» Tareas a realizar
A. Según el texto sobre el Sankt Pauli y el Rayo Vallecano, ¿en qué década nació la rebeldía del St. Pauli?
B. Por favor, continúa el texto sobre el Sankt Pauli y el Rayo Vallecano a partir de su última oración.

» Texto de la página

Otro fútbol es posible. Por tradición y consecuencia, dos de los casos más notorios son el del Sankt Pauli alemán y el del Rayo Vallecano español (sin olvidar a Livorno, a Corinthians, a Celtic, entre otros). Si bien ninguno nació por razones cercanas a la conciencia social y sí por cuestiones más bien lúdicas de práctica deportiva, ambos fueron reconstruyendo su identidad con posicionamientos políticos, sociales, comunitarios, contestatarios, hasta llegar a lo que son hoy (salvando las diferencias): movimientos sociales vestidos para ganar que se preocupan por el respeto de los derechos humanos, por reivindicar los espacios para las minorías, por su oposición a la violencia y al racismo, por el cuidado del medioambiente, entre otras causas.
“Sudor y pedigrí”, proclama la clase obrera de Vallecas. Recuerdo un hecho de hace unos años del Rayo: una camiseta de alternativa de color negro y con la franja cruzada de izquierda a derecha pintada con los colores del arco iris: rojo para los que luchan contra el cáncer; naranja por la integración de las personas con discapacidad; el amarillo de los que nunca pierden la esperanza; el verde del medioambiente; azul para los que luchan contra el maltrato infantil; violeta para quienes luchan contra la violencia de género; un arcoíris para los que luchan contra la discriminación por orientación sexual; y abajo una leyenda: “solidaridad”.
De St. Pauli hay más. La rebeldía del club nació en los 80 de la mano del movimiento punk y del fenómeno de ocupación de viviendas. Hoy es ícono del antifascismo, decididamente feminista, un club que desde 2009 –y a instancias de su primer congreso– incluye en sus estatutos principios fundamentales para sus miembros: conciencia sociopolítica, comportamiento y respeto a las hinchadas rivales, relacionamiento con la comunidad promoviendo campañas contra la violencia cualquiera sea su cara. St. Pauli es un club que sacó de su estadio una publicidad por el uso sexista de las mujeres, el mismo que tiene hinchas que se pararon frente a la Trump Tower con banderas LGTB, la misma institución que abrió el estadio bajo la consigna Yes, we camp (Sí, acampamos) para que, en el marco de la cumbre del G20 en Hamburgo, el derecho a manifestarse y la libertad de expresión no fueran reprimidos.

» Datos proporcionados

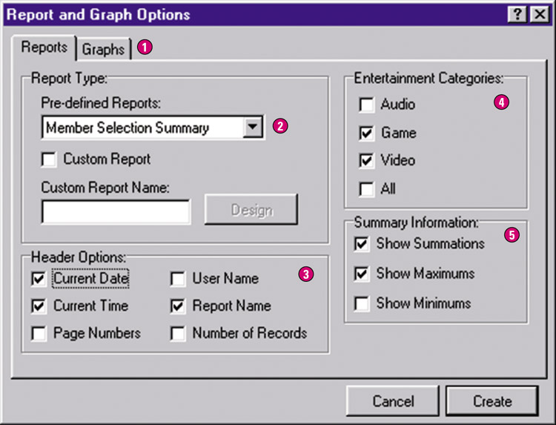Expand the Pre-defined Reports dropdown arrow

(x=254, y=127)
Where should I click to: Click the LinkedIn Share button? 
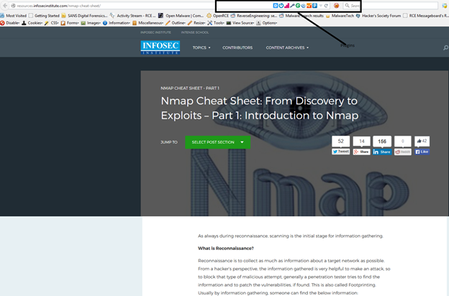tap(381, 152)
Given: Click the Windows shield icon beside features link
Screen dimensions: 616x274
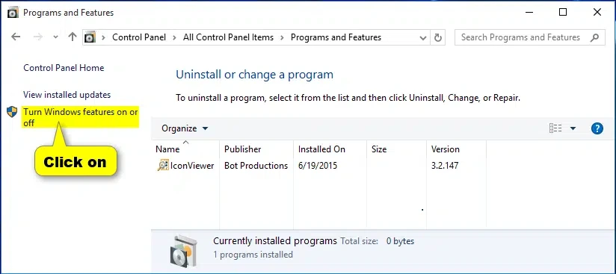Looking at the screenshot, I should 12,112.
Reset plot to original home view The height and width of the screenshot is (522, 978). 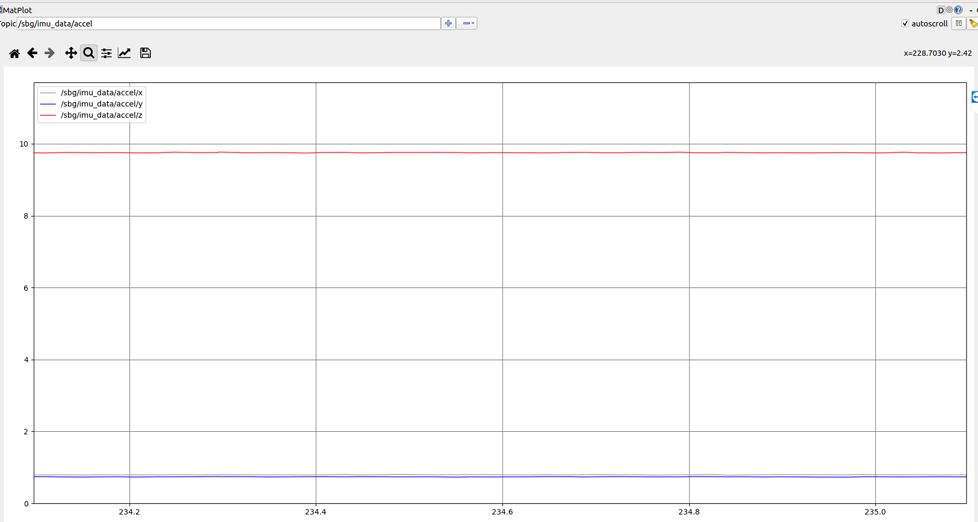tap(14, 54)
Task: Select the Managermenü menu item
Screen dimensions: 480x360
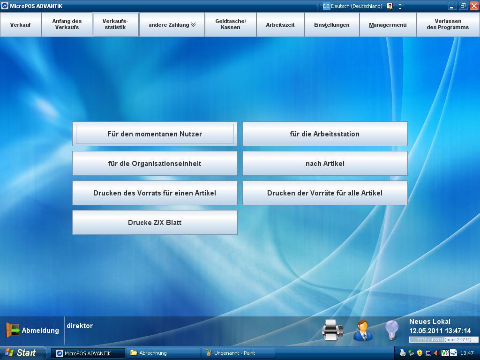Action: pos(388,25)
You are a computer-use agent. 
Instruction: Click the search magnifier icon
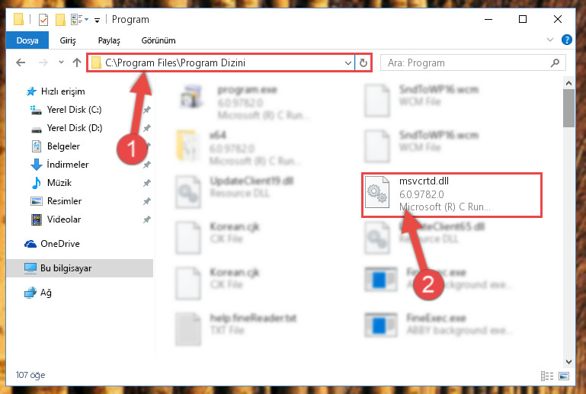pyautogui.click(x=555, y=62)
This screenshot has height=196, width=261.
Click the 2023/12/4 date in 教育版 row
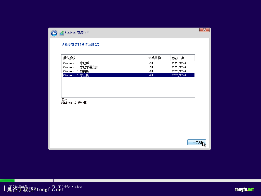[179, 71]
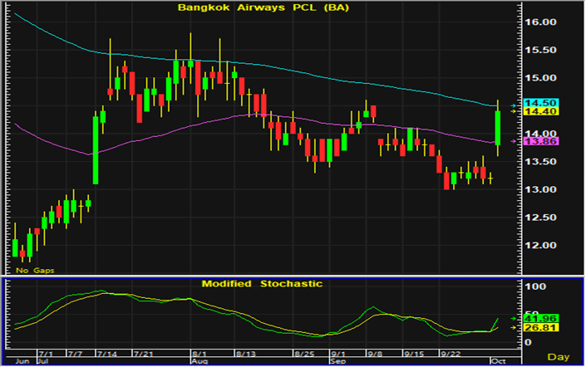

» Respuestas numeradas
A. En los años 80.

B.
Por mucho que pese fuera y dentro de la cancha, tal y como afirmó Antonio Gramsci, la hegemonía es cultural. Continúa siendo así porque las visiones de los mundos basadas en las clases sociales sigue dejando en evidencia lo que los seres humanos o deberían ser.
Hay que tener cuidado con las recomendaciones, sobre todo cuando afectan a hombres y mujeres. No es inteligente tomar la parte por el todo. Para estos casos el deporte regala metáforas: hay que jugar menos para la tribuna y embarrarse más las patas. Un poco de eso se trata la vida. Aquí como allá, me encantaría saber que un equipo de béisbol o de fútbol americano, de Baltimore o de donde sea, dijera: “Ey, amigo, lo invito a ver lo que hacemos para la comunidad”. Seguro que los hay.
Más allá de lo novelesco, lo reconfortante fue ver a un club, en este caso Villa Española, salirse de los parámetros del fútbol-negocio para marcar su posicionamiento no indiferente hacia la gente que lo rodea. Lo que pasa en estos clubes, igual que en la sociología, es que no se habla desde el poder, sino que se habla del poder. Eso es lo genuino. Eso les molesta. O peor: los confunde.